Despite the 21-day-lockdown India is currently under, and the global economic standstill at the moment owing to Coronavirus outbreak, the startup managed to raise funds.
Commenting on the fundraise, Sanjay Sharma, Managing Director of Aye Finance, said,
“Our credibility in repayments and the milestones Aye has achieved has given our debt providers considerable comfort and confidence. Our ability to raise money even in these testing times is testament to that. This fresh round of funds we have raised will be used to address the credit requirements of the micro enterprises to support them during this financial crisis.”
Since its inception in 2014, Aye Finance claims to have provided $410 million worth of credit loans to over 1,96,000 grassroots businesses that would otherwise be left out of the formal financial system. The startup reports to have an active customer base of over 1,30,000 and assets under management of Rs 1,500 crores.
Earlier, in January this year, Accion, one of Aye’s early investors, sold its stake in the startup to Mumbai-based A91 Partners, which launched its first fund only in 2019. In its early stages, Accion provided further capital through its later-stage investment initiative Accion Global Investments and services, to help the company continue to scale.

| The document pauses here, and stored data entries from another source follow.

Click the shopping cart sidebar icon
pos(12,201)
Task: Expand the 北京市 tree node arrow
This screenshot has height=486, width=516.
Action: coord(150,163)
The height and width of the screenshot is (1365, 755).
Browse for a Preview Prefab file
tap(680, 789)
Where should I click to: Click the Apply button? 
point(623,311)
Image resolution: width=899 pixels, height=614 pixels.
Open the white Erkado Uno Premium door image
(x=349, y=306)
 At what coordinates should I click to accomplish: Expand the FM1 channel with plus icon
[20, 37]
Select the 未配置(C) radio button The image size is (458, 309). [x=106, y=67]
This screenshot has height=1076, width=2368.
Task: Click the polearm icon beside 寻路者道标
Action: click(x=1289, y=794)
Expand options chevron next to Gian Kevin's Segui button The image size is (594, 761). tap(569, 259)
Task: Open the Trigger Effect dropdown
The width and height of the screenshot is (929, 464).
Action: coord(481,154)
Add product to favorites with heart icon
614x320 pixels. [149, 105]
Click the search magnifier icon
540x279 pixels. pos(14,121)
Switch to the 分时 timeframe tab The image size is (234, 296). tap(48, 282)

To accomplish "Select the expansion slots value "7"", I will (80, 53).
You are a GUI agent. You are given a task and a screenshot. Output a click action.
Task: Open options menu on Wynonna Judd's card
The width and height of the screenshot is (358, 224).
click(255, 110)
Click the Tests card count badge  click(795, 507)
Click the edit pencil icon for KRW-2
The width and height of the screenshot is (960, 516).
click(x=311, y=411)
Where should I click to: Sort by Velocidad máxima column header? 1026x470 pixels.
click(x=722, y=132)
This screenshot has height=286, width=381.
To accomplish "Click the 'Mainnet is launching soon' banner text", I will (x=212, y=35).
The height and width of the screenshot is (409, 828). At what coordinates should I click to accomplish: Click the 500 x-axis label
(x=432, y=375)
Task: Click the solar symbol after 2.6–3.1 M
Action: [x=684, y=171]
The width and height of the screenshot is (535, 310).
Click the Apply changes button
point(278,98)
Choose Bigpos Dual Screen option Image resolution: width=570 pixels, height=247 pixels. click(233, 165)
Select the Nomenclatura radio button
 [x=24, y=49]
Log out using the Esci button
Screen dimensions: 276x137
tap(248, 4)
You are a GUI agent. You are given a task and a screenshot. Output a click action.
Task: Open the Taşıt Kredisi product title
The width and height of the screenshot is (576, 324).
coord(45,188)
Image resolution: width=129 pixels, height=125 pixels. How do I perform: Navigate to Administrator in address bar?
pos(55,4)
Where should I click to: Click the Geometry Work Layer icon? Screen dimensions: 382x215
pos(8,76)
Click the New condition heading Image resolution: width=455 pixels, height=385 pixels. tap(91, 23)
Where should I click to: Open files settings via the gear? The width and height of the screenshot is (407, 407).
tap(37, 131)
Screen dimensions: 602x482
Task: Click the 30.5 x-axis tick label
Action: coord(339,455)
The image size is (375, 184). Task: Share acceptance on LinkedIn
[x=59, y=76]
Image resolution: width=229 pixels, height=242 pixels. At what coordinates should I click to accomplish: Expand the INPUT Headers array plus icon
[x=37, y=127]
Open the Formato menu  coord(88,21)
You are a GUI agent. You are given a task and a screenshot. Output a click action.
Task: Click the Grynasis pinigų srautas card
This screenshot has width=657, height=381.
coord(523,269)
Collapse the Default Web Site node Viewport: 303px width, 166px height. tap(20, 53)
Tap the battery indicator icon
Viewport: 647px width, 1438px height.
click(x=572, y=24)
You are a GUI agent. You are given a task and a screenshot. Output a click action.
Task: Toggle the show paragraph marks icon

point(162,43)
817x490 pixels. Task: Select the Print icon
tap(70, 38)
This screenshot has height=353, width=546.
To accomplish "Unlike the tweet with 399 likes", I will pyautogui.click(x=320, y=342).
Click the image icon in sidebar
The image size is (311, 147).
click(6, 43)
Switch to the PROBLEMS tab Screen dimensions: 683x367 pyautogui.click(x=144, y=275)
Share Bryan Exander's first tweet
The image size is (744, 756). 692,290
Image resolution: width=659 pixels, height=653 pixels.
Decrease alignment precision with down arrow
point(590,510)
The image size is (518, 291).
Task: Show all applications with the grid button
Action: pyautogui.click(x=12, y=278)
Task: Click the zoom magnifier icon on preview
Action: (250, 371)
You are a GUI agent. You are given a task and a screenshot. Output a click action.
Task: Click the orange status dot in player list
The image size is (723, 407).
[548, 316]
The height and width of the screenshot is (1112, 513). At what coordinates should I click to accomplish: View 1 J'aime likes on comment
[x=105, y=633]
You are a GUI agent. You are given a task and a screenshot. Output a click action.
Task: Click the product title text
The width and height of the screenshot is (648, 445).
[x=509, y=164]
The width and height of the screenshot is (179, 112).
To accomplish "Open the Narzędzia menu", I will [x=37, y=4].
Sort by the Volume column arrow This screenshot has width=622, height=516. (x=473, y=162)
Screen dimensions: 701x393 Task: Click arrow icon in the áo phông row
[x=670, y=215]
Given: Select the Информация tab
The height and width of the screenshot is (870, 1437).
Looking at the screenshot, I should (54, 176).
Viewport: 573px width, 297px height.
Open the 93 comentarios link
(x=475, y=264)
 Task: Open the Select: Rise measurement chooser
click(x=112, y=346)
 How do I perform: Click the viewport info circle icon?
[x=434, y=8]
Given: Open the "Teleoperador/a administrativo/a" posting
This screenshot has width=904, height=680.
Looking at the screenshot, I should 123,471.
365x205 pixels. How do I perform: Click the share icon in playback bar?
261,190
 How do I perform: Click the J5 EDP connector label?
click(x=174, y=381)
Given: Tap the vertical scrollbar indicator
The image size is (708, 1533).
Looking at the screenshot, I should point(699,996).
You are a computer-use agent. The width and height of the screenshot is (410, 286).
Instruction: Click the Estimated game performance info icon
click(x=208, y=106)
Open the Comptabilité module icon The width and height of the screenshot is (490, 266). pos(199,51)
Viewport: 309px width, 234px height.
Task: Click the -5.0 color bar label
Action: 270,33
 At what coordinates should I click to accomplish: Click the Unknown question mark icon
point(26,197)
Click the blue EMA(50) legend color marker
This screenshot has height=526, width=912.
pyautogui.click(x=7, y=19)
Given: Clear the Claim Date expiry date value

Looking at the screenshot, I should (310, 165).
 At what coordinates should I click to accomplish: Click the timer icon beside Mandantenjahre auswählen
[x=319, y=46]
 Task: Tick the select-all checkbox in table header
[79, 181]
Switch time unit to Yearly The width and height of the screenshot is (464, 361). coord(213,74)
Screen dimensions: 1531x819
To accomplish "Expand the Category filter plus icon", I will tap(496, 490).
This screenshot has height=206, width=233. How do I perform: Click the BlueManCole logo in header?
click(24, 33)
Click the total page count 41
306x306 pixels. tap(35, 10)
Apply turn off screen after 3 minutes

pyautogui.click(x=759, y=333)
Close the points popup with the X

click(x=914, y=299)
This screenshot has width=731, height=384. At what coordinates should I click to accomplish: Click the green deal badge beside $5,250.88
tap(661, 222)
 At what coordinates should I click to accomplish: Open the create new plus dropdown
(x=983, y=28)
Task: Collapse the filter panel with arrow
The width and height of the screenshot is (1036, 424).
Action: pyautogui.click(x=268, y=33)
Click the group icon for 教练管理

A month earlier, in December 2019, Switzerland-based BlueOrchard invested Rs 107 crore in the fintech startup, which was its 6th investment since May 2017, taking the total amount to Rs 290 crore.
While the NBFC sector has been struggling to raise adequate funds for online lending, Aye Finance says it remains unaffected, and continues to draw interest from both Indian and global investors. In November last year, the fintech lender was also in news when it announced a fundraise of Rs 125 crore from Dutch Development Bank FMO.